The spirit of submission and acquiesence lives in a Home Theatre Forum thread about the restored One-Eyed Jacks. Some of the commenters seem to recognize that the decision by Universal and the Film Foundation to slice off the tops and bottoms of Marlon Brando and Charles Lang‘s 1961 classic in order to render a 1.85 aspect ratio wasn’t necessary, and yet their attitude is more or less “whatever…we don’t mind!” A couple of commenters seem to believe that my opposition to this decision is based upon delusion or ignorance. In fact they’re the ones wearing blinders.

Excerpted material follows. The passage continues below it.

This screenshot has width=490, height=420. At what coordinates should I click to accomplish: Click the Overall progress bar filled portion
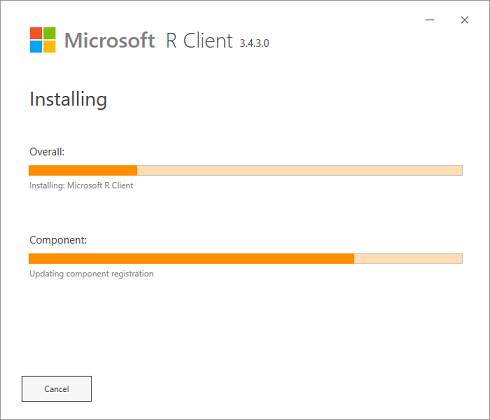click(83, 170)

Let’s try again. One-Eyed Jacks was shot in the “flexible and compatible” VistaVision process and therefore could have easily been cropped at 1.66, 1.75 or 1.78. But no. In order to conform to a currently meaningless and completely political, consensus-driven suggestion contained in a Paramount memo back in the late ’50s (or whenever) that Jacks should be projected at 1.85, Uni/FF decided to follow suit.

This is not a tragedy — Jacks will look beautiful at almost any a.r. — but it’s certainly cause for lamenting. As I noted on 4.26, archivist Bob Furmanek is probably a chief culprit in this affair. By submitting and endorsing the Paramount suggestion, he relieved Uni/FF of any creative responsibility in determining the aspect ratio of the One-Eyed Jacks Bluray.

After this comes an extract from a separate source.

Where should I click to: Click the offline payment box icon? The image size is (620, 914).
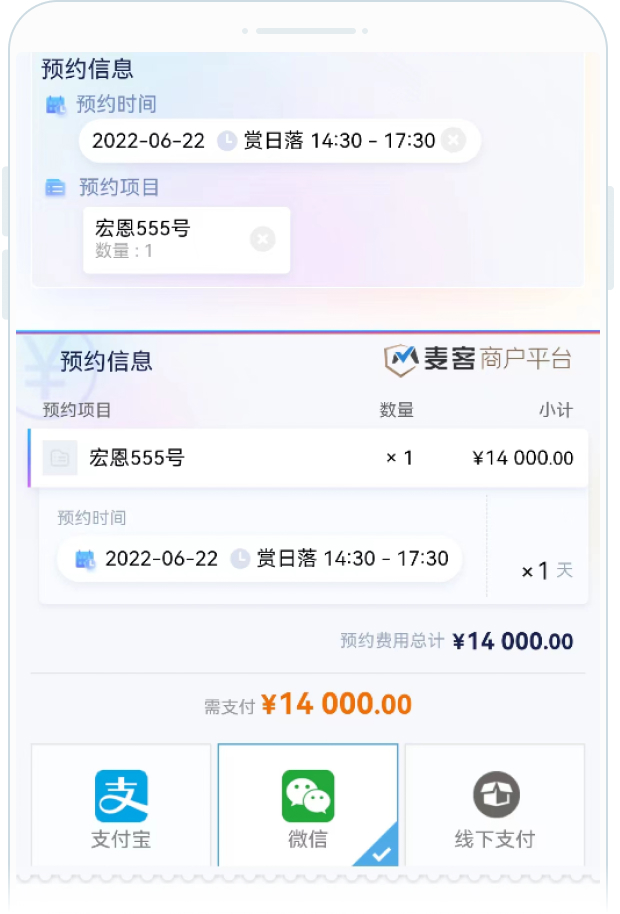[496, 795]
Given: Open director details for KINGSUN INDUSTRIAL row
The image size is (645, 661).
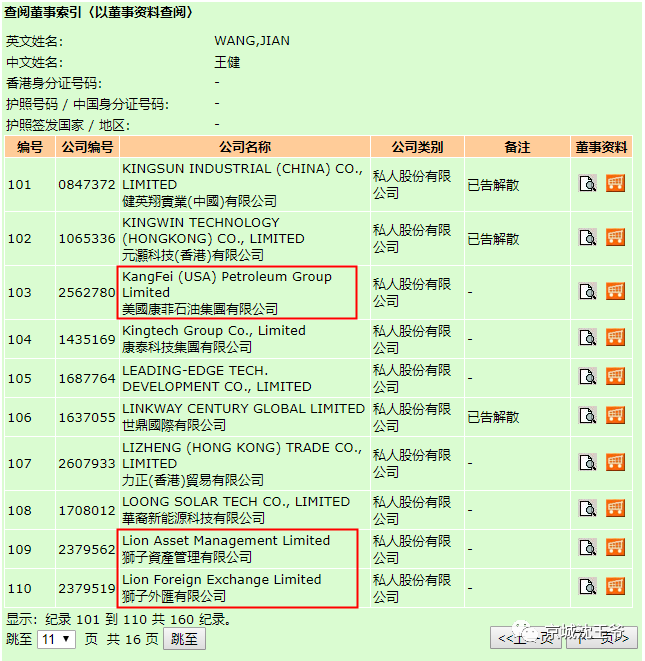Looking at the screenshot, I should tap(588, 184).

On page 10 of the HTF thread, some guy named “Billy Batson” says “it should be noted that those thin black lines [that are used to present a cropped 1.85 a.r. on the Bluray] are put over picture information. I don’t know why they bother but, as I’ve said, I don’t mind either way.”

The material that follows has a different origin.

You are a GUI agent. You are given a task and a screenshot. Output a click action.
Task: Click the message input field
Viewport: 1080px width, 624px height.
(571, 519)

Are you hearing this guy? Luscious, carefully lighted visual information that wouldn’t have compromised the artistic integrity of One-Eyed Jacks by a single iota and would have doubtlessly enhanced it has been blacked out or redacted, and this slug says “I don’t mind”! Is there anything more contemptible than an alleged film lover who doesn’t care when movies are cropped for no reason other than indifference or deference to documentation on the part of restorationists?

In response to Batson, some bozo named Stephen_J_H writes “true, but that information was never intended to be seen, contrary to Jeffrey Wells’ assertions.”

I guess I need to repeat this again. Paramount acknowledged in that 50something-year-old memo quoted by Furmanek that VistaVision is “flexible and compatible” and was therefore screenable in any number of formats. If it’s screenable in formats taller or boxier than 1.85 then I guess “that information” was intended to be seen, depending on the circumstances (some hinterland projectionist deciding to use a 1.66 aperture plate rather than 1.85, broadcast television, etc.).

“I suppose [Wells] would want E.T. in 1.37:1,” this guy continues, “except that if he bothered to read anything, he’d know that dp Allen Daviau composed the film loosely for 1.75:1 and shot with a 1.66:1 hard matte in-camera.” Huh — I’ve never heard about a 1.66:1 hard matte version. The DVDs and Blurays of E.T. have always been either 1.78 or 1.85.

The thread includes a statement by Roger Ebert in favor of letterboxing: “My opinion is that (a) anyone who actually works in a video store and does not understand letterboxing has given up on life, and (b) any customer who prefers to have the sides of a movie hacked off should not be licensed to operate a video player.”

HE version: “Anyone who claims to love ’50s and ’60s era cinematography needs to understand that whacking off the tops and bottoms of perfectly good VistaVision-shot films is pointless (certainly in terms of preferring 1.85 to 1.78, 1.75 or 1.66) and pretty close to reprehensible, and (b) any customer who prefers to watch films that have been cropped for what are essentially political reasons (i.e., in the ’50s because industry consensus demanded a uniform 1.85 a.r. outside of Scope films, and today because it’s less risky to favor an a.r. that some Paramount flunky suggested adherence to because everyone else was doing it) should not be licensed to operate a Bluray player.”